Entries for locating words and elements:
----------
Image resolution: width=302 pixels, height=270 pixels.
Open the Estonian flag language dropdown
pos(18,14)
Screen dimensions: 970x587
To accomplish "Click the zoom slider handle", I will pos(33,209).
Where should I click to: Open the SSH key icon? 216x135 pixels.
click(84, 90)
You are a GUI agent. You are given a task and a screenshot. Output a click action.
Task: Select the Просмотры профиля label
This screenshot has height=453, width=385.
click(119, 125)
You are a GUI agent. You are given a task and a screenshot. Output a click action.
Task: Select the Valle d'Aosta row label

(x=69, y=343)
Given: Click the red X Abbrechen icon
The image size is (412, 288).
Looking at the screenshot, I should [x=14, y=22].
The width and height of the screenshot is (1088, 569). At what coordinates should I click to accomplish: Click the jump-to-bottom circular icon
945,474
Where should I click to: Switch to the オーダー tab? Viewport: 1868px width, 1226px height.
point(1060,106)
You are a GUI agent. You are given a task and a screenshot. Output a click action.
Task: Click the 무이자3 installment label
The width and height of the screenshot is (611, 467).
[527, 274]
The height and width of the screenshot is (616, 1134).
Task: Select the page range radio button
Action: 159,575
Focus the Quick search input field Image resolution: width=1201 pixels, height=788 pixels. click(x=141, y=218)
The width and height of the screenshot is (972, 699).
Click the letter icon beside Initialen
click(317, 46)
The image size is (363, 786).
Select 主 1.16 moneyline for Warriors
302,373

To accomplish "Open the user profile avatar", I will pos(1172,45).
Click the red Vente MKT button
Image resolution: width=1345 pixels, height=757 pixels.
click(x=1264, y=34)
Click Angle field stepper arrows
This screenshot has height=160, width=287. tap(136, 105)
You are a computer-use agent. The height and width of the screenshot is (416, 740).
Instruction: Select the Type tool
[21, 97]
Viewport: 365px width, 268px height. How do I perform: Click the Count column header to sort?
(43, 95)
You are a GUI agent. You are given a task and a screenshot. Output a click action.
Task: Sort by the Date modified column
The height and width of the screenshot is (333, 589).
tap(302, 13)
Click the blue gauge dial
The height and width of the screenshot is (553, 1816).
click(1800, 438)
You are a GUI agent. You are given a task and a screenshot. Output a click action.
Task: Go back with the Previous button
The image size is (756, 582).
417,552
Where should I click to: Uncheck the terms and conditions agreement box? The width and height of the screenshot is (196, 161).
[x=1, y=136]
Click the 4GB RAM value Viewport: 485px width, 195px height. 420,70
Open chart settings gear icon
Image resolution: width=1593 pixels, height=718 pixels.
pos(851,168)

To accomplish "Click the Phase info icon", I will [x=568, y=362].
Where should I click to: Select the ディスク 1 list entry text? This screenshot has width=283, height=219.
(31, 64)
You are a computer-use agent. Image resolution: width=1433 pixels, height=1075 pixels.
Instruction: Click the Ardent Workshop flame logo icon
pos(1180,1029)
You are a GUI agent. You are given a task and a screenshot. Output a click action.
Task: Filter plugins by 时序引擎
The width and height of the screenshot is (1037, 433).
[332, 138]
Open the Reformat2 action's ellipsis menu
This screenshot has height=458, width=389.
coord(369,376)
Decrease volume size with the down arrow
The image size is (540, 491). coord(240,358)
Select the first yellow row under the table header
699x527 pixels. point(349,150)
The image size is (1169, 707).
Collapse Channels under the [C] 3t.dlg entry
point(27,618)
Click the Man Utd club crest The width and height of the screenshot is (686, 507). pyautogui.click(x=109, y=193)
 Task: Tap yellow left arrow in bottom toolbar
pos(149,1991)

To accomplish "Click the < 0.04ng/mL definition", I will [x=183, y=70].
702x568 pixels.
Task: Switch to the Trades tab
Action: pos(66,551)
----------
## Aim
In the material, swap "GUI agent" for "interface agent" everywhere from the line containing "Screen dimensions: 970x587" down to the line containing "Action: 159,575". Give back only those lines with everything else left as is.

## Reply to the exercise
Screen dimensions: 970x587
To accomplish "Click the zoom slider handle", I will pos(33,209).
Where should I click to: Open the SSH key icon? 216x135 pixels.
click(84, 90)
You are a interface agent. You are given a task and a screenshot. Output a click action.
Task: Select the Просмотры профиля label
This screenshot has height=453, width=385.
click(119, 125)
You are a interface agent. You are given a task and a screenshot. Output a click action.
Task: Select the Valle d'Aosta row label

(x=69, y=343)
Given: Click the red X Abbrechen icon
The image size is (412, 288).
Looking at the screenshot, I should [x=14, y=22].
The width and height of the screenshot is (1088, 569). At what coordinates should I click to accomplish: Click the jump-to-bottom circular icon
945,474
Where should I click to: Switch to the オーダー tab? Viewport: 1868px width, 1226px height.
point(1060,106)
You are a interface agent. You are given a task and a screenshot. Output a click action.
Task: Click the 무이자3 installment label
The width and height of the screenshot is (611, 467).
[527, 274]
The height and width of the screenshot is (616, 1134).
Task: Select the page range radio button
Action: 159,575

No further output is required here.